**Task item:** Records follow. Copy every line with "computer".

**The records:**

......

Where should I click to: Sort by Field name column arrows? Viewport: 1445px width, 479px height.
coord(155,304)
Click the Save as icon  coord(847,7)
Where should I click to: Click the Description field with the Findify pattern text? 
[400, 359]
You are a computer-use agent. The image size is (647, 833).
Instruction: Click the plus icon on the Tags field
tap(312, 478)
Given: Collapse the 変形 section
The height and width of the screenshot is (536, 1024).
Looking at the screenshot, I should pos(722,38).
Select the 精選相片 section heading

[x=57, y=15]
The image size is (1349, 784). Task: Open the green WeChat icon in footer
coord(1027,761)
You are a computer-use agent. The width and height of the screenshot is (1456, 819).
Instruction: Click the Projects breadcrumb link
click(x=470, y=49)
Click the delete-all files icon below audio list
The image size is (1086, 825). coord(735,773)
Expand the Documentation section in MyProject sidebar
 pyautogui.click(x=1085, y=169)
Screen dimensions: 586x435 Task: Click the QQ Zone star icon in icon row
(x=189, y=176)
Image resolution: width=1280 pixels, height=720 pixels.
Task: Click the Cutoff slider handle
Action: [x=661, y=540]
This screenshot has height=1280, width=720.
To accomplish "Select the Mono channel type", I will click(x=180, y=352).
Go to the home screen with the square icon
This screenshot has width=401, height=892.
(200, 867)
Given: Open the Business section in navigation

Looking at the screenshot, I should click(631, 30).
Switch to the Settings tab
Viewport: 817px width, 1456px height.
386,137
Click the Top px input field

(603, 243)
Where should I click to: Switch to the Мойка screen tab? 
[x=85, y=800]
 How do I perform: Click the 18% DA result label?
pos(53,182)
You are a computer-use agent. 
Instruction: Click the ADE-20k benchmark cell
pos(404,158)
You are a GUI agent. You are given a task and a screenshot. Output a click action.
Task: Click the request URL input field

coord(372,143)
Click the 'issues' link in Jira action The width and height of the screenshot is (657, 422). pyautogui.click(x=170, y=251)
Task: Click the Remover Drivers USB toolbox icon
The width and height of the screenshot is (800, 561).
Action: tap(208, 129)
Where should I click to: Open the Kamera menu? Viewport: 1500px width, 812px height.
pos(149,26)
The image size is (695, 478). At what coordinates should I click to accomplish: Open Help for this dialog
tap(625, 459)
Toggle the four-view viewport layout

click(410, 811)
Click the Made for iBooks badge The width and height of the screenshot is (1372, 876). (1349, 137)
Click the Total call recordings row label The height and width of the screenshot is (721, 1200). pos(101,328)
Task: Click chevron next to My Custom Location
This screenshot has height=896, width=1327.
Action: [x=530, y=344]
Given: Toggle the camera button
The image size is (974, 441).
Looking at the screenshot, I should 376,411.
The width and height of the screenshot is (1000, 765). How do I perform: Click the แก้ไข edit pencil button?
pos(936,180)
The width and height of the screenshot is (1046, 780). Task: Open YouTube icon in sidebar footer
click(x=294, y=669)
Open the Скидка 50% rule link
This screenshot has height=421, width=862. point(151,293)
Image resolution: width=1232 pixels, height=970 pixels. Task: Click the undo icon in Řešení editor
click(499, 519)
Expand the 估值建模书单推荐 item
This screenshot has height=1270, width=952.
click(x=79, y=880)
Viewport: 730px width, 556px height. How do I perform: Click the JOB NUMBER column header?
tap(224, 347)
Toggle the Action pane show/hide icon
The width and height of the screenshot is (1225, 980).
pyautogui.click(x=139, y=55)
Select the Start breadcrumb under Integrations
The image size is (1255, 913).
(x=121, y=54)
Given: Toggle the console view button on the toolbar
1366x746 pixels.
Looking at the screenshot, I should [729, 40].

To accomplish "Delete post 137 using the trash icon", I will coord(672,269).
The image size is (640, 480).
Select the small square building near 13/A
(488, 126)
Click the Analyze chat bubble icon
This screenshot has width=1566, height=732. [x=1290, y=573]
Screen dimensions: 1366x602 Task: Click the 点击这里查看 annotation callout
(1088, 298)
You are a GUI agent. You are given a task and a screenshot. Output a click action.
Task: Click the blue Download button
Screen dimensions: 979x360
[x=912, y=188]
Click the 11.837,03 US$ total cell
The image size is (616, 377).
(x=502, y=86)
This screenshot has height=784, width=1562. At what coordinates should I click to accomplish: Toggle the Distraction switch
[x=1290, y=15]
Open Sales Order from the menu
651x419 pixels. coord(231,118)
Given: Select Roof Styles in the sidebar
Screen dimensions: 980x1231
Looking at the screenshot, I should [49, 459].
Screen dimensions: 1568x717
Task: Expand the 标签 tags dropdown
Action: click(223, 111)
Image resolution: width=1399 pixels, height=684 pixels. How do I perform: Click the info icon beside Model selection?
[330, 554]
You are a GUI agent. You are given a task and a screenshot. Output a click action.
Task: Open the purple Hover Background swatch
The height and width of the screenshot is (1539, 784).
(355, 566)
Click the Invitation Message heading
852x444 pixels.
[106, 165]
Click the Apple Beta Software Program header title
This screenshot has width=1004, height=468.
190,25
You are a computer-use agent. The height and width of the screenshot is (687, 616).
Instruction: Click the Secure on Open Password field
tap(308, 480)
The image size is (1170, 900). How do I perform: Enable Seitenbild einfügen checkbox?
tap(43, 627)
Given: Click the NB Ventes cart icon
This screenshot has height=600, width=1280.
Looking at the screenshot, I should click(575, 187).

......

**Answer section:**
You are a computer-use agent. The image size is (647, 833).
You are a computer-use agent. The width and height of the screenshot is (1456, 819).
You are a computer-use agent. 
You are a computer-use agent. The height and width of the screenshot is (687, 616).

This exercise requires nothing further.